╭──
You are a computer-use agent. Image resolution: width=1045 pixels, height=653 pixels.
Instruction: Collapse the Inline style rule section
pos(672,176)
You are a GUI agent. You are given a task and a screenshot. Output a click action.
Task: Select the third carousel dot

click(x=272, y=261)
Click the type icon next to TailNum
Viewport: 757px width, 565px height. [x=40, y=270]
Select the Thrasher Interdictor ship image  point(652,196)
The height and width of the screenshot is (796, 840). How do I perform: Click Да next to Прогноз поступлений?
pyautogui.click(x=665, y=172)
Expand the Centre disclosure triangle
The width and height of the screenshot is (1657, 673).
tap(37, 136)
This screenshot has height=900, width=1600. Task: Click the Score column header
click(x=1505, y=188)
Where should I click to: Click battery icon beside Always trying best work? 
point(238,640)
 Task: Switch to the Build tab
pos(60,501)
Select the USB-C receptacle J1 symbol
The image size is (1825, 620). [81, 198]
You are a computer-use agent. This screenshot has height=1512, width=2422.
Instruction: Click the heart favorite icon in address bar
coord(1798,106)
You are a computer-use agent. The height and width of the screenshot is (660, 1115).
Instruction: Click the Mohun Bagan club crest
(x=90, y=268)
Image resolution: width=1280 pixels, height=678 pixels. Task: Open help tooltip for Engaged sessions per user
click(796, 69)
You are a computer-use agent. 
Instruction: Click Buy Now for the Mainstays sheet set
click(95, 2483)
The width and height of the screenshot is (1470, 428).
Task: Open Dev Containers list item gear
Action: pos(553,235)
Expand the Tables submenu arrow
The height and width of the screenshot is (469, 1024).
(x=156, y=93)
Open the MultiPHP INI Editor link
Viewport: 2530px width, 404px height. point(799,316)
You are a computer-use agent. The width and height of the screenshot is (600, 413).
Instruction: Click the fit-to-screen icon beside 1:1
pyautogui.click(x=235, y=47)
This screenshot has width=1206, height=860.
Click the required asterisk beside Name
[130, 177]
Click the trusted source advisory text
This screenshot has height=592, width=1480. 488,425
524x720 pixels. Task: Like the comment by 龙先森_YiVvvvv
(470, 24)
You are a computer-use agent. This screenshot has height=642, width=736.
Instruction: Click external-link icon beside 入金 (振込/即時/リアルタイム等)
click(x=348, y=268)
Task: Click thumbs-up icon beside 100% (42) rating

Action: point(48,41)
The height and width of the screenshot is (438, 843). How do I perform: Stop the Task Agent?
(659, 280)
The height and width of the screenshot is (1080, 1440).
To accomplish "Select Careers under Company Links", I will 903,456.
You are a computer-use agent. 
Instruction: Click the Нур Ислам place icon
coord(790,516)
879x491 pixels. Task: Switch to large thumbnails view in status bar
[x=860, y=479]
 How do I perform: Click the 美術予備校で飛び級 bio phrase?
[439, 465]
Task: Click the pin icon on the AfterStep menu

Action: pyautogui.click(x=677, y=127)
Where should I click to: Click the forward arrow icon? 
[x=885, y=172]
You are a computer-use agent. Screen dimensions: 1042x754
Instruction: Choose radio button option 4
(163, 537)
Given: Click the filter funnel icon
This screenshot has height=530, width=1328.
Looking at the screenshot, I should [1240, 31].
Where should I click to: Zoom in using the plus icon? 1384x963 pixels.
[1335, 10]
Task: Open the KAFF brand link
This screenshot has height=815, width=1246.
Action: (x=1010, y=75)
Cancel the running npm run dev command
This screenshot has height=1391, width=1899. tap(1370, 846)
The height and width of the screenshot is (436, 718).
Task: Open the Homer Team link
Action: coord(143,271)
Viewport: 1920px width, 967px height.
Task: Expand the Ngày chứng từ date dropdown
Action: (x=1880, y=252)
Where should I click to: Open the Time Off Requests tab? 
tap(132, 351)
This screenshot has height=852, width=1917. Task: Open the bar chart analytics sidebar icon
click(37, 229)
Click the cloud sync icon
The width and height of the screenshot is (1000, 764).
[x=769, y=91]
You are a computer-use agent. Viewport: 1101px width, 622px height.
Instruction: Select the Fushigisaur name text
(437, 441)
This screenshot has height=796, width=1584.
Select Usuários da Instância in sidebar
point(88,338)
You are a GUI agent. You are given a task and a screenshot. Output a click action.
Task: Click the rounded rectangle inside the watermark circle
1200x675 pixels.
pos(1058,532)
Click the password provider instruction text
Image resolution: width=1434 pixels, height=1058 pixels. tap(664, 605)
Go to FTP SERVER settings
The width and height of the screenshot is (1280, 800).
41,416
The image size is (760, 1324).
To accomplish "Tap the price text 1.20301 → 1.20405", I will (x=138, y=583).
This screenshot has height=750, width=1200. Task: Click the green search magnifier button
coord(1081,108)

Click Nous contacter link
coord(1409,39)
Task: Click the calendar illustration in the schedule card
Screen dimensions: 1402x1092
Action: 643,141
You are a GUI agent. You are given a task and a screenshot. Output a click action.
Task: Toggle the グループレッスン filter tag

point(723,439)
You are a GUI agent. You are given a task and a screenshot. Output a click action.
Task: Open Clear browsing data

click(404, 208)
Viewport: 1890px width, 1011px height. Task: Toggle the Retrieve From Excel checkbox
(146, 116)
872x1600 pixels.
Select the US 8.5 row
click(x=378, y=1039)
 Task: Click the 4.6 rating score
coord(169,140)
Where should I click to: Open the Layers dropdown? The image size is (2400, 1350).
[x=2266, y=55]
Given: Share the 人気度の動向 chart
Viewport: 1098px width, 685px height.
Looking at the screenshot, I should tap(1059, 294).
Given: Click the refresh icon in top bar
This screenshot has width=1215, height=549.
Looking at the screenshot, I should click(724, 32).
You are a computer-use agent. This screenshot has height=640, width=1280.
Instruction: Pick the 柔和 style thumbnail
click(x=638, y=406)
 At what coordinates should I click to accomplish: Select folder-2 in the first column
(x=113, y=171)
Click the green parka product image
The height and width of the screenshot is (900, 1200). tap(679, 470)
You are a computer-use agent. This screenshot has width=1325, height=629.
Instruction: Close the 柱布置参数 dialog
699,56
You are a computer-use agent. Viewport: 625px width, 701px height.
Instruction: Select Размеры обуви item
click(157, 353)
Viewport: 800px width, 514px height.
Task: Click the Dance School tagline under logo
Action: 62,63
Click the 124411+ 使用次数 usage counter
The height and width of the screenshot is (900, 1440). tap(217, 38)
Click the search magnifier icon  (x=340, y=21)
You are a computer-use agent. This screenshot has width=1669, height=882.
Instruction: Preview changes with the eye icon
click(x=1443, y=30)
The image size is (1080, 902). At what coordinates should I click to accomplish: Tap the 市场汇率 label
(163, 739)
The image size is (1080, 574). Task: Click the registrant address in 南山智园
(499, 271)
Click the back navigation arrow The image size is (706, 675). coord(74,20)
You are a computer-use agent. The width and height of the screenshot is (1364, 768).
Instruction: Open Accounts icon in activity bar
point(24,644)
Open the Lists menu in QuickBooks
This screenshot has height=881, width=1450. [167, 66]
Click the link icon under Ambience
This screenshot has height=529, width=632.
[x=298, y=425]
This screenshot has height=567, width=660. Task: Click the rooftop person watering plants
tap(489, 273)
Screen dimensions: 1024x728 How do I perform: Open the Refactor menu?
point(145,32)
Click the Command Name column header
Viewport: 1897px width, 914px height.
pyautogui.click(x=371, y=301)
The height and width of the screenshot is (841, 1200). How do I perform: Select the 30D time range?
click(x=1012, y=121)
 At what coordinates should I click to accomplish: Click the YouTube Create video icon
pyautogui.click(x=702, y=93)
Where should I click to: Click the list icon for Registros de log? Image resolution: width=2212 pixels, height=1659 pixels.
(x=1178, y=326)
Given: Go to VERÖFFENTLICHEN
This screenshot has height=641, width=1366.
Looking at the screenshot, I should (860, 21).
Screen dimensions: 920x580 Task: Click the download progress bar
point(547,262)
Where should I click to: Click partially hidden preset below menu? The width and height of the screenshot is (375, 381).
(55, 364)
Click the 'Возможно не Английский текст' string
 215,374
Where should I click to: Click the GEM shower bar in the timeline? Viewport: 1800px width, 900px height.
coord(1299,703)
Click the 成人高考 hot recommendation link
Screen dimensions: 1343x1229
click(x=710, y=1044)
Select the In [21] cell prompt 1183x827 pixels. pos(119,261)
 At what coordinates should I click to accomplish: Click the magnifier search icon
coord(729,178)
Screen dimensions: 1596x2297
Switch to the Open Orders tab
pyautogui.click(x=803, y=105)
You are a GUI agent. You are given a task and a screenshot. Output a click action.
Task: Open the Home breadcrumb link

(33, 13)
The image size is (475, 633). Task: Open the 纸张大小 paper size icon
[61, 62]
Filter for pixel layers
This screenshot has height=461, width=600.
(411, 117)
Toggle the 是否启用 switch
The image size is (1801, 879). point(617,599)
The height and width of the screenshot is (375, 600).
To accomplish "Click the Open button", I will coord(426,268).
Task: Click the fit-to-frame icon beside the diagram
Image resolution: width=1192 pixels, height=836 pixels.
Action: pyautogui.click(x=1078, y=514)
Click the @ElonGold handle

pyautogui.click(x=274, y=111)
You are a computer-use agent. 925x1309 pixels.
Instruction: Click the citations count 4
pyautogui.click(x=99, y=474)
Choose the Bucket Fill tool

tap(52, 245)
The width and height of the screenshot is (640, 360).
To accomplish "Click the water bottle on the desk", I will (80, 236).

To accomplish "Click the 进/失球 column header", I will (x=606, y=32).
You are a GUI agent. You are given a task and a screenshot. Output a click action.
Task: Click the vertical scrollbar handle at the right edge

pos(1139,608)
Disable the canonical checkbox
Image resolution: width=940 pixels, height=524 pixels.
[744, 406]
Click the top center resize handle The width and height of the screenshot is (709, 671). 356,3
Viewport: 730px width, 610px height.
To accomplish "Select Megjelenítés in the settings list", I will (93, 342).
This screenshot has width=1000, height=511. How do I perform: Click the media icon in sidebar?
╰──
HOW TO COMPLETE THIS TASK:
Your output should consist only of the lines from the one containing "Switch to the Open Orders tab" to the end of the records above, each retyped exactly.

YOUR SOLUTION:
Switch to the Open Orders tab
pyautogui.click(x=803, y=105)
You are a GUI agent. You are given a task and a screenshot. Output a click action.
Task: Open the Home breadcrumb link

(33, 13)
The image size is (475, 633). Task: Open the 纸张大小 paper size icon
[61, 62]
Filter for pixel layers
This screenshot has height=461, width=600.
(411, 117)
Toggle the 是否启用 switch
The image size is (1801, 879). point(617,599)
The height and width of the screenshot is (375, 600).
To accomplish "Click the Open button", I will coord(426,268).
Task: Click the fit-to-frame icon beside the diagram
Image resolution: width=1192 pixels, height=836 pixels.
Action: pyautogui.click(x=1078, y=514)
Click the @ElonGold handle

pyautogui.click(x=274, y=111)
You are a computer-use agent. 925x1309 pixels.
Instruction: Click the citations count 4
pyautogui.click(x=99, y=474)
Choose the Bucket Fill tool

tap(52, 245)
The width and height of the screenshot is (640, 360).
To accomplish "Click the water bottle on the desk", I will (80, 236).

To accomplish "Click the 进/失球 column header", I will (x=606, y=32).
You are a GUI agent. You are given a task and a screenshot. Output a click action.
Task: Click the vertical scrollbar handle at the right edge

pos(1139,608)
Disable the canonical checkbox
Image resolution: width=940 pixels, height=524 pixels.
[744, 406]
Click the top center resize handle The width and height of the screenshot is (709, 671). 356,3
Viewport: 730px width, 610px height.
To accomplish "Select Megjelenítés in the settings list", I will (93, 342).
This screenshot has width=1000, height=511. How do I perform: Click the media icon in sidebar?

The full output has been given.